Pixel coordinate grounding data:
☆ ☆ ☆
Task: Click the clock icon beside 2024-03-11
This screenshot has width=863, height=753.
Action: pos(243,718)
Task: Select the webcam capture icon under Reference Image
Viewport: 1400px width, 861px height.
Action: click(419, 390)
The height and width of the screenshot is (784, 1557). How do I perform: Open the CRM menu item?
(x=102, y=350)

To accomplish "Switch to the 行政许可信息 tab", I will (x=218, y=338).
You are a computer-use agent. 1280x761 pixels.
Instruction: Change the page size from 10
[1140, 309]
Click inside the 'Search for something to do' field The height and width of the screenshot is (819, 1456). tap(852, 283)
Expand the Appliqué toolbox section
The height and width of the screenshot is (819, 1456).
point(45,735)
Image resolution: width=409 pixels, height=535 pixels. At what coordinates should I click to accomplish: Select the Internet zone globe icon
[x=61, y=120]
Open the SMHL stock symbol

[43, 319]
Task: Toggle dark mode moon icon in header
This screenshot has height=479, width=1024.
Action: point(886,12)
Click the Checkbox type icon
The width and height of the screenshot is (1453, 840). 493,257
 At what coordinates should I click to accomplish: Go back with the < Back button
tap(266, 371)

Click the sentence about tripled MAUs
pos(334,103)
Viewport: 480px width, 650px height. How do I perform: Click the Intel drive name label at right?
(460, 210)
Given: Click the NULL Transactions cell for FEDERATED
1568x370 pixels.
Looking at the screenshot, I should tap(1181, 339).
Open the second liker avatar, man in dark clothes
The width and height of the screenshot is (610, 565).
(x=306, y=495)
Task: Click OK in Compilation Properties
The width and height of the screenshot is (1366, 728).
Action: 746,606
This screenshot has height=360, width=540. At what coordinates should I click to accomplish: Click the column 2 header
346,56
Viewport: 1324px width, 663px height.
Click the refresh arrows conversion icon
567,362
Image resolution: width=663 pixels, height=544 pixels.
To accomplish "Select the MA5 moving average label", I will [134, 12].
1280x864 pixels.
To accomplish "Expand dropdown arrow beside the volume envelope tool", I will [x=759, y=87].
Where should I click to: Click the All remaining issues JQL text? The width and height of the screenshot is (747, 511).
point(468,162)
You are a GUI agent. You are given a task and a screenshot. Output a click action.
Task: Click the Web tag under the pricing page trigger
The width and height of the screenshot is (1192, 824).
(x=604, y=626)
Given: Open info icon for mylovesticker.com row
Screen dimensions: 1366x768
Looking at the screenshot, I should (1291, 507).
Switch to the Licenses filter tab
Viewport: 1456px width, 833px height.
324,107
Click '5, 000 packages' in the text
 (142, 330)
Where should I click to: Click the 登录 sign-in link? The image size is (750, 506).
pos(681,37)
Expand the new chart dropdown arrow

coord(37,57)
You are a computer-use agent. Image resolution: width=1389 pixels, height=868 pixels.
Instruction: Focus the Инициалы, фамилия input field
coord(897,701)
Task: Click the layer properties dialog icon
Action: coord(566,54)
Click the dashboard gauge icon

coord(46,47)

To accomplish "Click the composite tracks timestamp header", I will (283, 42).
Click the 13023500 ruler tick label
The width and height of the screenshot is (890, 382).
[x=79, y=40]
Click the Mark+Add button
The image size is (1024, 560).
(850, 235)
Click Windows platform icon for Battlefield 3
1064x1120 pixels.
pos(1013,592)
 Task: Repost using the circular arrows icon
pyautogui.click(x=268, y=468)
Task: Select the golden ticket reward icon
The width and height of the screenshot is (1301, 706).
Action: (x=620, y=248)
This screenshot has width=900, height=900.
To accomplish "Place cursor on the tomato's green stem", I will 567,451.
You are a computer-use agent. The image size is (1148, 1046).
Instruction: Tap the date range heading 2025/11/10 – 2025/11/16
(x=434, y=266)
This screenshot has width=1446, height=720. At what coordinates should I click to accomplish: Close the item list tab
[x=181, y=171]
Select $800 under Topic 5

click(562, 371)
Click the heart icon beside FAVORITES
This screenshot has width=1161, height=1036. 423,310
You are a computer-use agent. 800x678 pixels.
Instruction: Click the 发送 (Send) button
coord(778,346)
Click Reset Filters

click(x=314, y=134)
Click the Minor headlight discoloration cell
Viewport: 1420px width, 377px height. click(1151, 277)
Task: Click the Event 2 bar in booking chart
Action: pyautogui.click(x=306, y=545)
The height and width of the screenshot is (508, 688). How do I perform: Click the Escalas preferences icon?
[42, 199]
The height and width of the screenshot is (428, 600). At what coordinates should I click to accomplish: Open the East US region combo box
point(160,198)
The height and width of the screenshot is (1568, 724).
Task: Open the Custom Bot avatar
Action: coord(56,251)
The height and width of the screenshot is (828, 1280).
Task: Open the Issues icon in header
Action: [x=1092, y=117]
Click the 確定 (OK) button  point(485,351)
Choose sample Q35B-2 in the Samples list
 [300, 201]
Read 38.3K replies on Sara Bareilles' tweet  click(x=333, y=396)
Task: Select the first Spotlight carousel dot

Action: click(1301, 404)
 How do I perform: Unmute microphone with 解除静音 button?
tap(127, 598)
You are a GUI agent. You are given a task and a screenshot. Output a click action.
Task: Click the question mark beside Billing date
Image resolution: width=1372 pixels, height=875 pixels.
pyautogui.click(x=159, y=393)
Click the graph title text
☆ ☆ ☆
Exercise brief: Every line in the data that holds the string "computer" should be returned.

Exercise response:
You are a computer-use agent. 1280x761 pixels.
You are a computer-use agent. Image resolution: width=1389 pixels, height=868 pixels.
You are a computer-use agent. The image size is (1148, 1046).
You are a computer-use agent. 800x678 pixels.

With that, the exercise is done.